Knappe 11 Stunden lang wurde hierfür ein Open Air-Programm, eingebettet in einen volksfestähnlichen Rahmen, präsentiert. Natürlich vornehmlich zur Unterhaltung, ohne dabei das Motto aus dem Sinn zu verlieren. Recht so, denn gerade Musik schafft es immer wieder, Grenzen zu überwinden. Diesmal auch mit der Unterstützung der ersten Nienburger Street Food Meile, die mit internationalen Spezialitäten auch für kulinarische Vielfalt sorgte. Diesmal übrigens auf dem Nienburger Festplatz.
Pünktlich um 13 Uhr wurde die Bühne freigegeben. Zum Nienburger Mittagsmenu gab es ein bayerisches Festmahl. Die 4 Münchner der Band Still Awake sorgten dafür, dass das Publikum die Band beinahe in Wide Awake umbenannt hätte, denn natürlich waren alle schon wach. Der weite Weg der ersten Band hat sich sowohl für die Süddeutschen als auch für die Zuhörer gelohnt.
Mitreissender Metal-Opera-Sound, dazu eine geniale One-Woman-Show. Natürlich benötigte Timea die genialen Riffs ihrer männlichen Bühnenbegleiter. Aber was die Leadsängerin stimmlich und optisch von sich gab – die Bühnenpräsenz scheint ihr im Blut zu liegen.

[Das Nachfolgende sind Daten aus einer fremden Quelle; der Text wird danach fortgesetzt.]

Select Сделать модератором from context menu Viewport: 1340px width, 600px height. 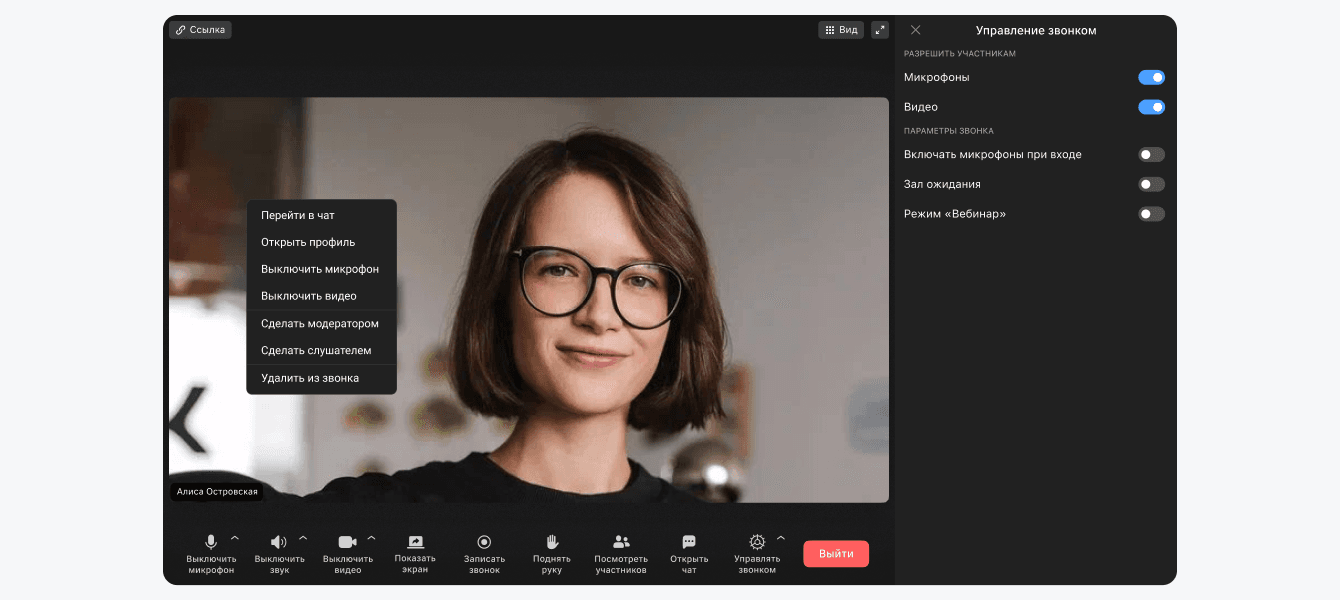(x=320, y=324)
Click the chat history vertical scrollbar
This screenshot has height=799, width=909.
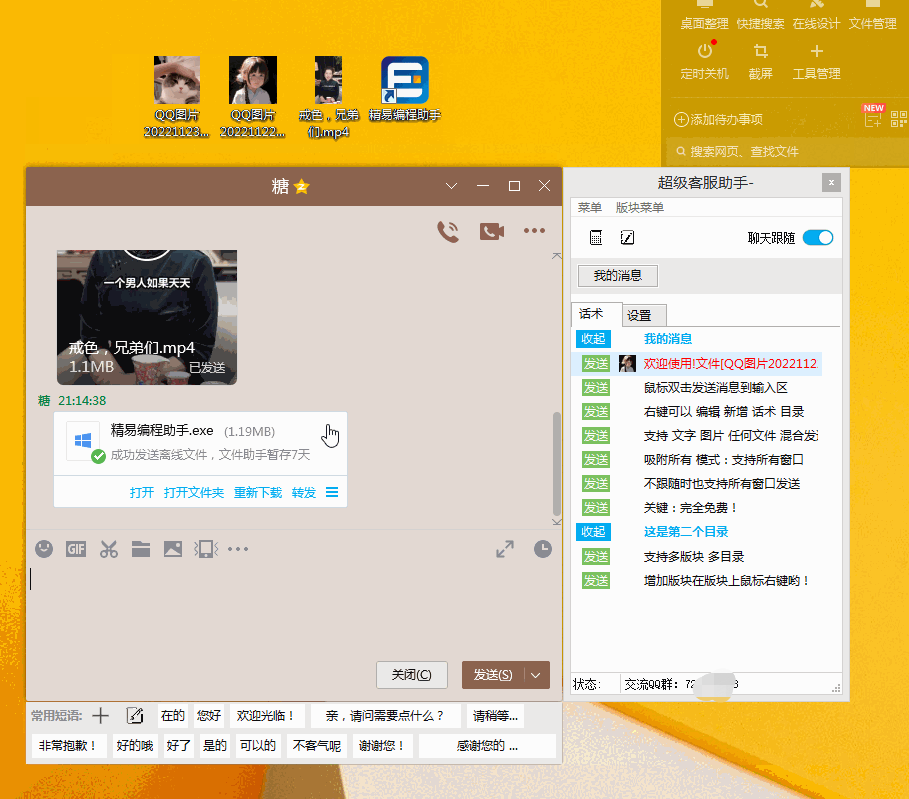point(557,460)
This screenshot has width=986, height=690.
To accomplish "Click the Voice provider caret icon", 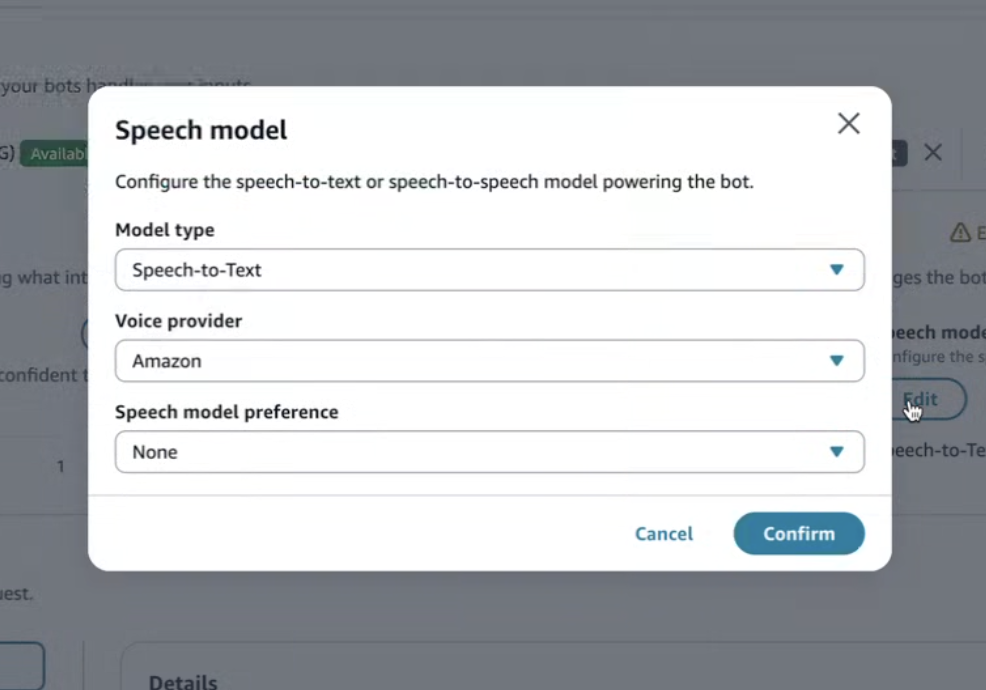I will (x=838, y=361).
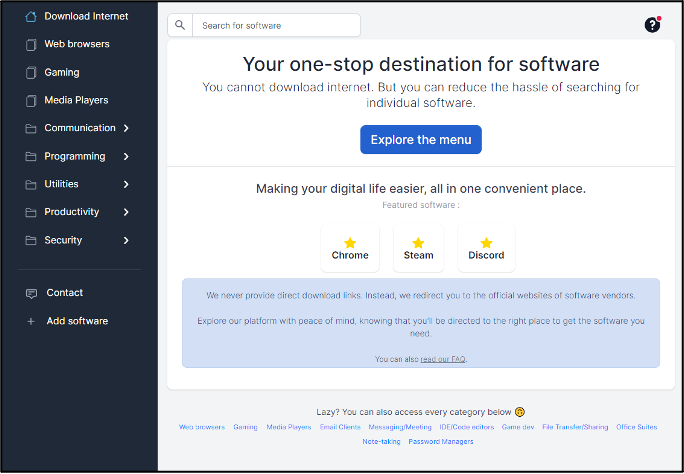
Task: Open the Password Managers footer link
Action: [440, 441]
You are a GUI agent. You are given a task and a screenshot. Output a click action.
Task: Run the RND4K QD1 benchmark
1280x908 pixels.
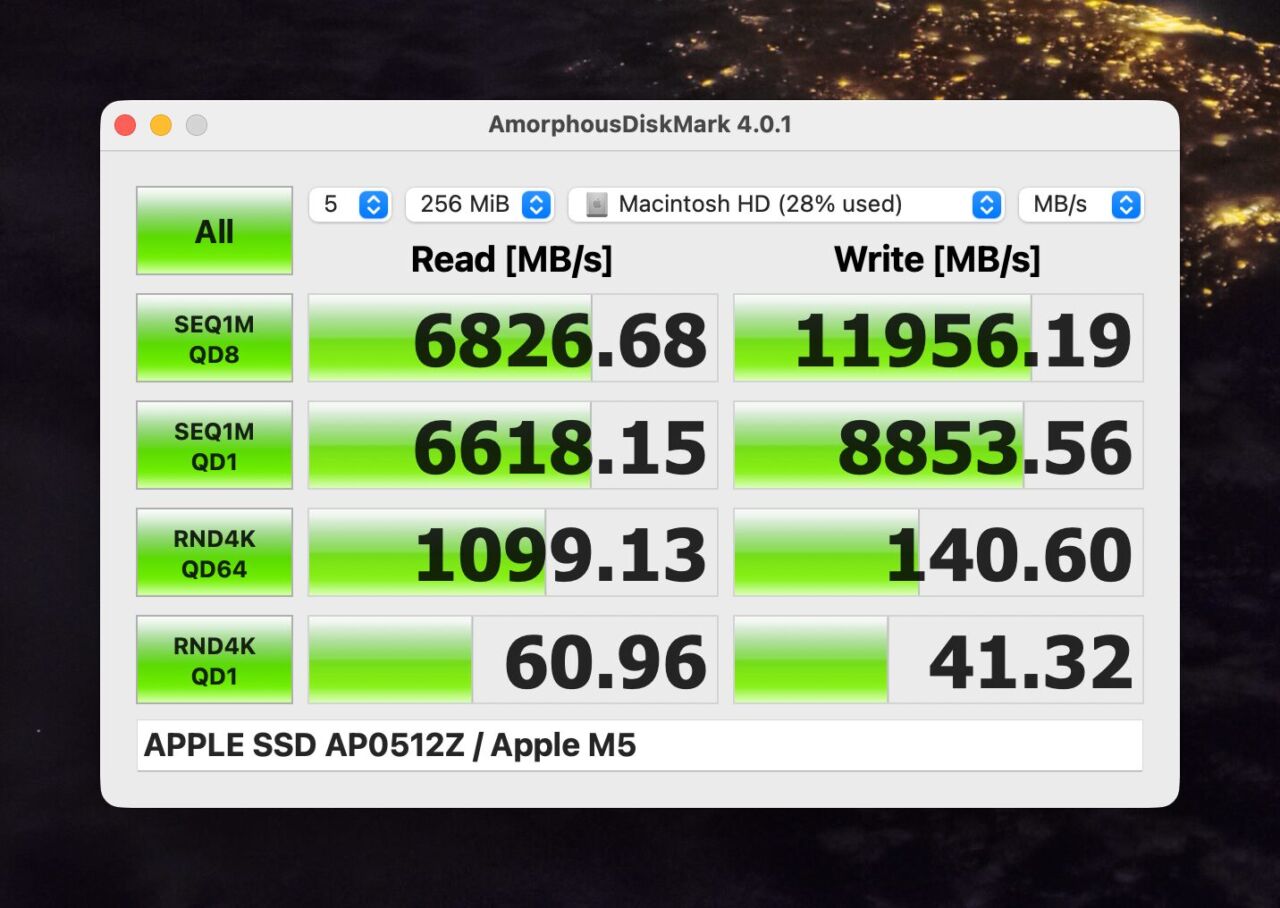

Es war ein rundum gelungener Auftakt für eine gelungene Veranstaltung. Der nächste Programmpunkt verstörte aber etliche Zuhörer. Andreas Wetzig alias Krawalli war als Comedian und Jongleur angekündigt. Doch bei dieser Art von Humor blieb den meisten Besuchern der Nachtisch im Halse stecken. Es wurde zwar schon deutlich, dass Wetzig sich gegen rechtes Gedankengut positionierte, aber muss das derartig hasserfüllt grölend sein?

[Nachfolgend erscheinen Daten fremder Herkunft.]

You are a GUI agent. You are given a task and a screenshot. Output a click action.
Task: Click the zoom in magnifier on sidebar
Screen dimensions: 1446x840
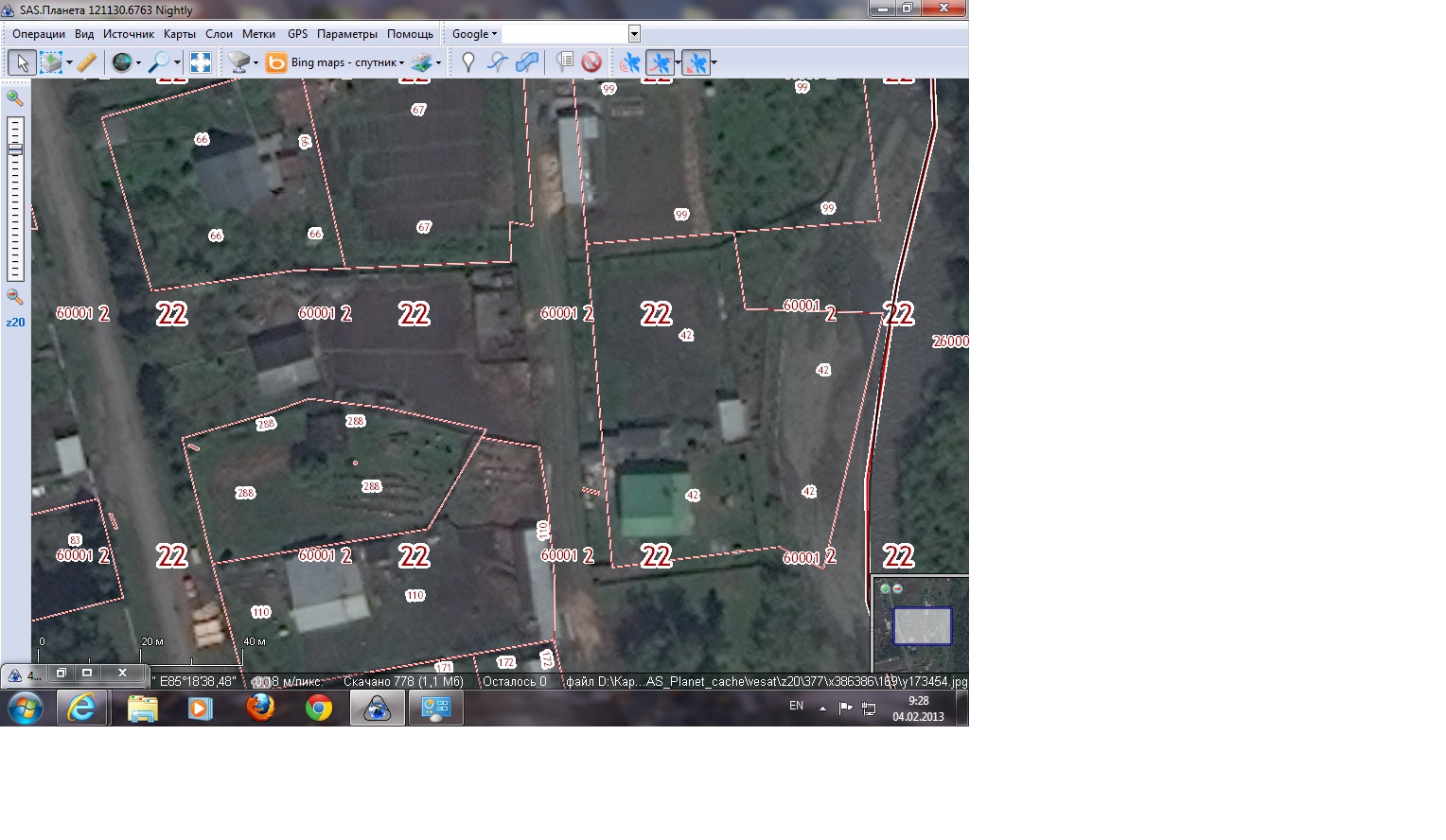pyautogui.click(x=14, y=97)
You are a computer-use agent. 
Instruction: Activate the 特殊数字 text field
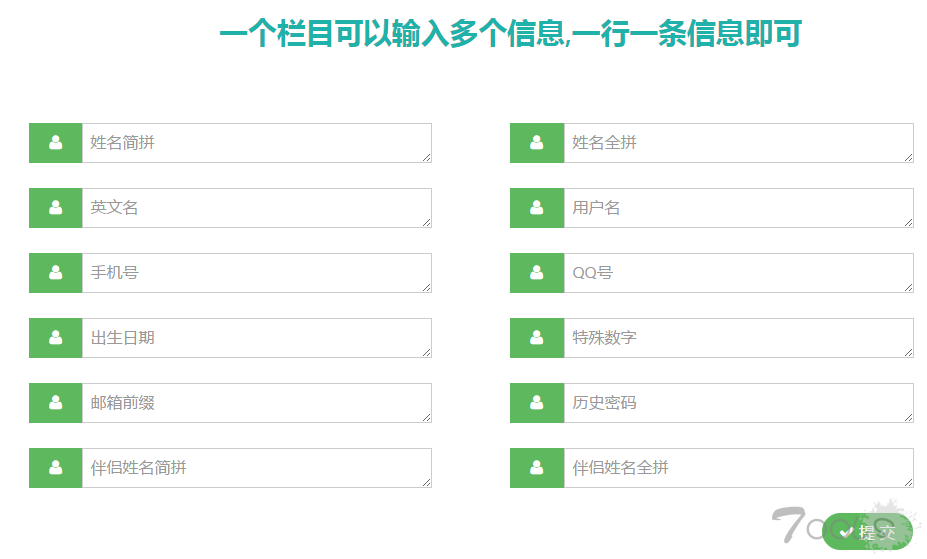coord(738,338)
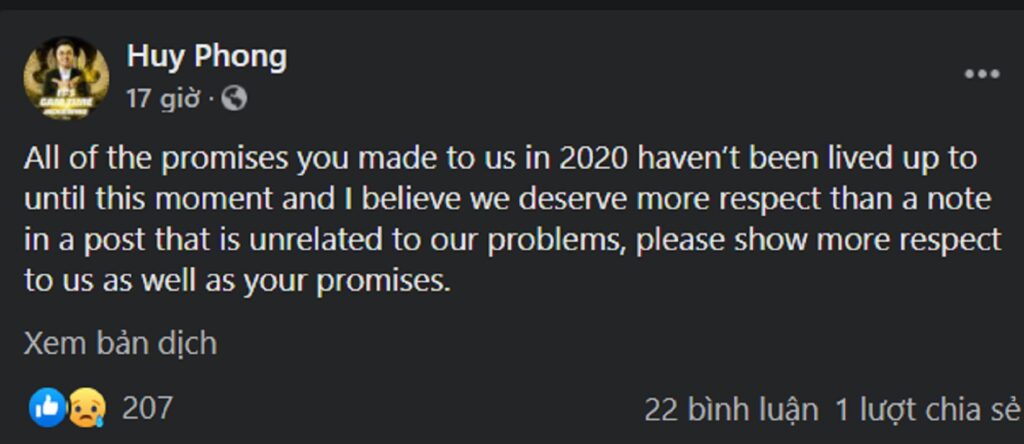The width and height of the screenshot is (1024, 444).
Task: Click the line starting "in a post that"
Action: point(512,241)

Zumindest darf darüber nachgedacht werden, ob es bei einer Veranstaltung, die für mehr Toleranz untereinander wirbt, einen Auftritt braucht, bei dem der Protagonist mit angeblich vergammelten Kartoffeln rumwirft und sie zertrampelt. Benötigt ein Humorist Ausflüge in eine hasserfüllte, vulgäre und fäkale Sprache, obwohl sich Kinder und Jugendliche an der Bühne aufhalten? Wirklich gelacht hat vor der Bühne keiner, Humor ist eben sowohl Ansichts- als auch Geschmackssache.
Nach diesem Auftritt kam zum Glück ein erholsamer Gegensatz. Ein 23-jähriger Nienburger betrat mit selbstkomponierten Texten die Bühne. Hinter Timnähtkleider, ja er heißt wirklich so, verbirgt sich ein unkomplizierter junger Mann mit klarer Aussage.
In seinen deutschsprachigen Songs lebt er nach eigener Aussage ein wenig seine Welt aus. Seine Inhalte sind vor allem ehrlich, voll von Sehnsüchten, aber nicht ohne ein wenig Zynismus, über das, was ihm missfällt. Auch seine Heimatstadt Nienburg blieb in einem Lied von Kritik nicht verschont. Übrigens – in einem gemeinsamen Gespräch war er sehr offen und mitteolsam. Eines wollte der Künstler jedoch nicht verraten – seinen richtigen Namen. Nur soviel: Er heißt noch nicht mal Tim – Kompliment an einen selbstbewussten jungen Sänger.
Ein musikalisch hochbegabtes Trio aus Oldenburg zeigte als nächstes seine ungeheure Vielfalt. Eingängiger Sound mit punkigen Einflüßen, das ist das Salz der Suppe von Mosaikh. Die Besucher der Festivalwiese ließen sich mitreißen, die drei boten Songs, die auch ein wenig zum Träumen einluden.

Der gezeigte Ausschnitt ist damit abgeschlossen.